The problem here is that writing a sample test in C to be profiled would be challenging because the code rely on particular inputs and data structures (generated by python control code).
Do you have any suggestions?
After the comment by pygabriel I decided to upload a package to pypi that implements a profiler for python extensions using the cpu-profiler from google-perftools: http://pypi.python.org/pypi/yep
I've found my way using google-perftools.
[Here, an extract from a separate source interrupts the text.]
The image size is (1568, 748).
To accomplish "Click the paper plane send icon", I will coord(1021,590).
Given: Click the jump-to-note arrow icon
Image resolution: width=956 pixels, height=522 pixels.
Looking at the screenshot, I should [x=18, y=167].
The trick was to wrap the functions StartProfiler and StopProfiler in python (throught cython in my case).
To profile the C extension is sufficient to wrap the python code inside the StartProfiler and StopProfiler calls.
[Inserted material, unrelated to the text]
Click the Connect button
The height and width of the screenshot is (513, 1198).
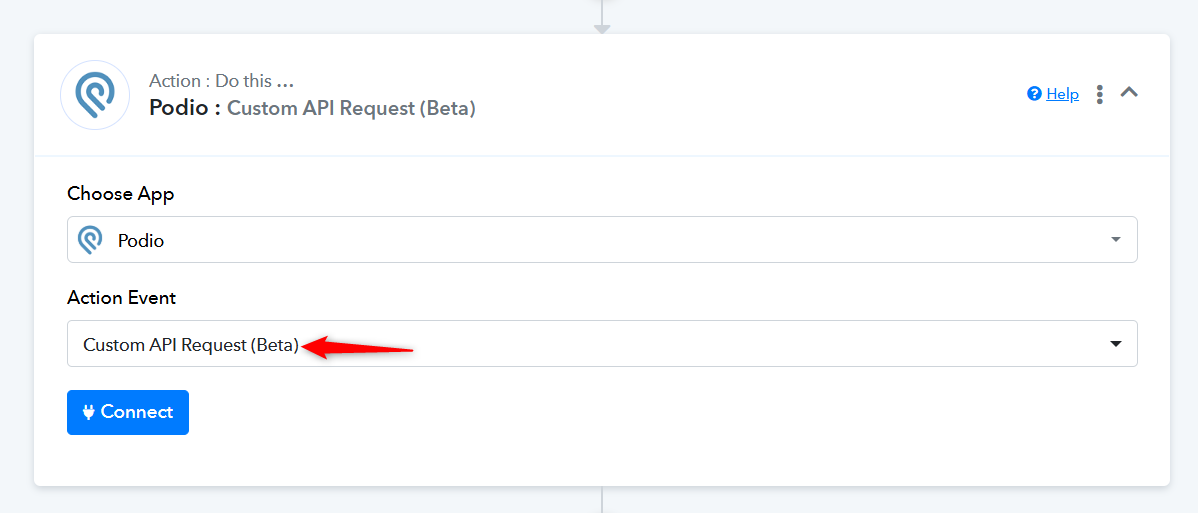tap(128, 412)
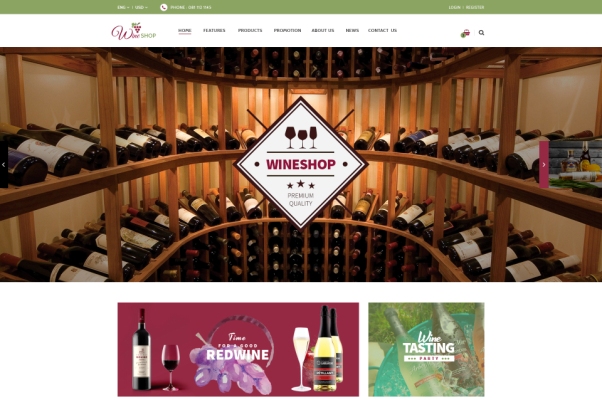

from google_perftools_wrapped import StartProfiler, StopProfiler import c_extension # extension to profile c_extension.so StartProfiler("output.prof") ... calling the interesting functions from the C extension module ... StopProfiler()
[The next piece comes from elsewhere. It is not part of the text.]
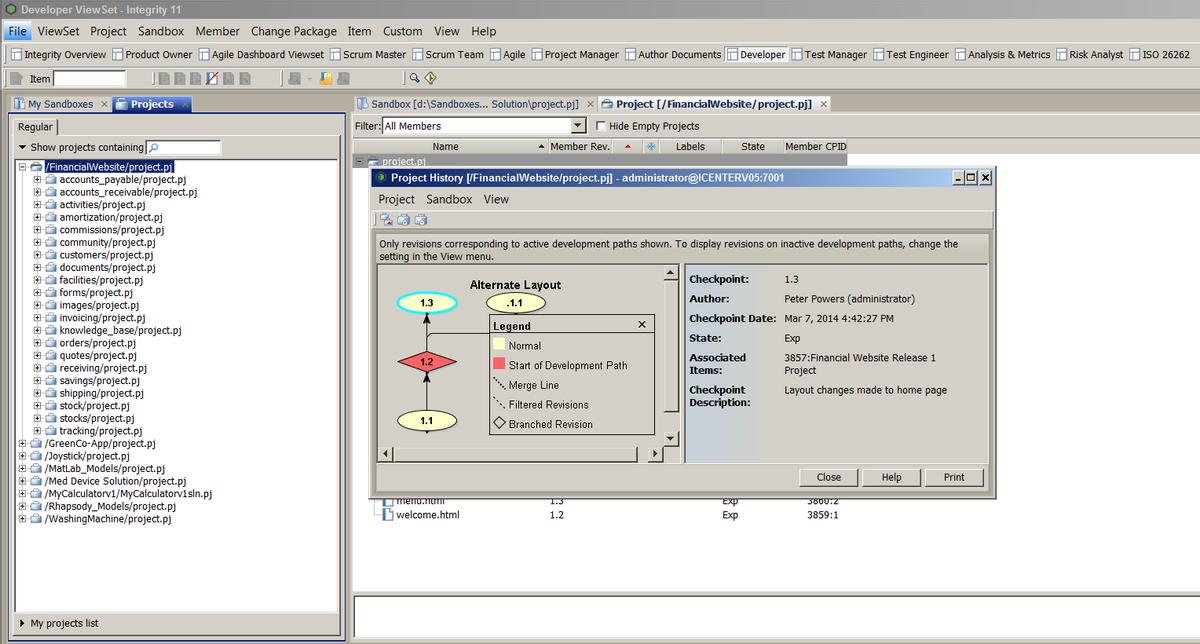Click the yellow folder icon in main toolbar
Viewport: 1200px width, 644px height.
tap(326, 79)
Then to analyze for example you can export in callgrind format and see the result in kcachegrind:
pprof --callgrind c_extension.so output.prof > output.callgrind kcachegrind output.callgrind
With gprof, you can profile any program that was properly compiled and linked (gcc -pg etc, in gprof's case). If you're using a Python version not built with gcc (e.g., the Windows precompiled version the PSF distributes), you'll need to research what equivalent tools exist for that platform and toolchain (in the Windows PSF case, maybe mingw can help). There may be "irrelevant" data there (internal C functions in the Python runtime), and, if so, the percentages shown by gprof may not be applicable -- but the absolute numbers (of calls, and durations thereof) are still valid, and you can post-process gprof's output (e.g., with a little Python script;-) to exclude the irrelevant data and compute the percentages you want.
One of my colleague told me ltrace(1). It helped me on the same situation quite a lot.
Assume the shared object name of your C extention is myext.so and you want to execute benchmark.py, then
ltrace -x @myext.so -c python benchmark.py
Its output is like
% time seconds usecs/call calls function ------ ----------- ----------- --------- -------------------- 24.88 30.202126 7550531 4 ldap_result 12.46 15.117625 7558812 2 l_ldap_result4 12.41 15.059652 5019884 3 ldap_chase_v3referrals 12.41 15.057678 3764419 4 ldap_new_connection 12.40 15.050310 3762577 4 ldap_int_open_connection 12.39 15.042360 3008472 5 ldap_send_server_request 12.38 15.029055 3757263 4 ldap_connect_to_host 0.05 0.057890 28945 2 ldap_get_option 0.04 0.052182 26091 2 ldap_sasl_bind 0.03 0.030760 30760 1 l_ldap_get_option 0.03 0.030635 30635 1 LDAP_get_option 0.02 0.029960 14980 2 ldap_initialize 0.02 0.027988 27988 1 ldap_int_initialize 0.02 0.026722 26722 1 l_ldap_simple_bind 0.02 0.026386 13193 2 ldap_send_initial_request 0.02 0.025810 12905 2 ldap_int_select ....
Special care is needed if your shared object has - or + in its file name. These characters aren't treated as is (see man 1 ltrace for details).
The wildcard * can be a workaround such as -x @myext* in place of -x @myext-2.so.